→ **Task requirements**:
Output exactly the lines from the line with "This screenshot has height=784, width=1541." through the end of the records below. Include nothing else.

→ **Working data**:
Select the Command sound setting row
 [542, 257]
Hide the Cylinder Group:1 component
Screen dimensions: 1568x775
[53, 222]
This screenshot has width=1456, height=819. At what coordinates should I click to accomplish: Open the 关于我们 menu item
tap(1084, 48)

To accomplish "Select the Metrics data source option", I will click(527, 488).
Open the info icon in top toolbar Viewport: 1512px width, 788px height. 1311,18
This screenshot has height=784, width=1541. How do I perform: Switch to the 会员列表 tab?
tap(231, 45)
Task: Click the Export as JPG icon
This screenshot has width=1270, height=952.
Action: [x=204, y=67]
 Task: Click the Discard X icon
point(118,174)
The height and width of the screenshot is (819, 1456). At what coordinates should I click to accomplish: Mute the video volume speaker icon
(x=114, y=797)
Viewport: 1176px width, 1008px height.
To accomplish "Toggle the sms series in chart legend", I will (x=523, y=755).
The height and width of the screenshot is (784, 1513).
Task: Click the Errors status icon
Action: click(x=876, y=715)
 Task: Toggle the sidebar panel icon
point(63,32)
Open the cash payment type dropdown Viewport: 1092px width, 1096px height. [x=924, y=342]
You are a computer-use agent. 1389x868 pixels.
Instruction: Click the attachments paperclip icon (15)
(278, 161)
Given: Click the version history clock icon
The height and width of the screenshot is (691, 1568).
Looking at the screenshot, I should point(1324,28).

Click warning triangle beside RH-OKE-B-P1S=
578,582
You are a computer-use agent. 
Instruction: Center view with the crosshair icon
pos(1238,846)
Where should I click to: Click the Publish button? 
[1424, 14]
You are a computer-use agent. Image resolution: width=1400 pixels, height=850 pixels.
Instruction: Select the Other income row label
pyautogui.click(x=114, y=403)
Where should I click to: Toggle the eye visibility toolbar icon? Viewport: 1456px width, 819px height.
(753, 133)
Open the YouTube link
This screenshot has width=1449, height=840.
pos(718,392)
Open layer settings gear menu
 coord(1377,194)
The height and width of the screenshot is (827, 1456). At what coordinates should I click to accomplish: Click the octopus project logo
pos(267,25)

→ **Problem solution**:
This screenshot has height=784, width=1541. How do I perform: Switch to the 会员列表 tab?
tap(231, 45)
Task: Click the Export as JPG icon
This screenshot has width=1270, height=952.
Action: [x=204, y=67]
 Task: Click the Discard X icon
point(118,174)
The height and width of the screenshot is (819, 1456). At what coordinates should I click to accomplish: Mute the video volume speaker icon
(x=114, y=797)
Viewport: 1176px width, 1008px height.
To accomplish "Toggle the sms series in chart legend", I will (x=523, y=755).
The height and width of the screenshot is (784, 1513).
Task: Click the Errors status icon
Action: click(x=876, y=715)
 Task: Toggle the sidebar panel icon
point(63,32)
Open the cash payment type dropdown Viewport: 1092px width, 1096px height. [x=924, y=342]
You are a computer-use agent. 1389x868 pixels.
Instruction: Click the attachments paperclip icon (15)
(278, 161)
Given: Click the version history clock icon
The height and width of the screenshot is (691, 1568).
Looking at the screenshot, I should point(1324,28).

Click warning triangle beside RH-OKE-B-P1S=
578,582
You are a computer-use agent. 
Instruction: Center view with the crosshair icon
pos(1238,846)
Where should I click to: Click the Publish button? 
[1424, 14]
You are a computer-use agent. Image resolution: width=1400 pixels, height=850 pixels.
Instruction: Select the Other income row label
pyautogui.click(x=114, y=403)
Where should I click to: Toggle the eye visibility toolbar icon? Viewport: 1456px width, 819px height.
(753, 133)
Open the YouTube link
This screenshot has width=1449, height=840.
pos(718,392)
Open layer settings gear menu
 coord(1377,194)
The height and width of the screenshot is (827, 1456). At what coordinates should I click to accomplish: Click the octopus project logo
pos(267,25)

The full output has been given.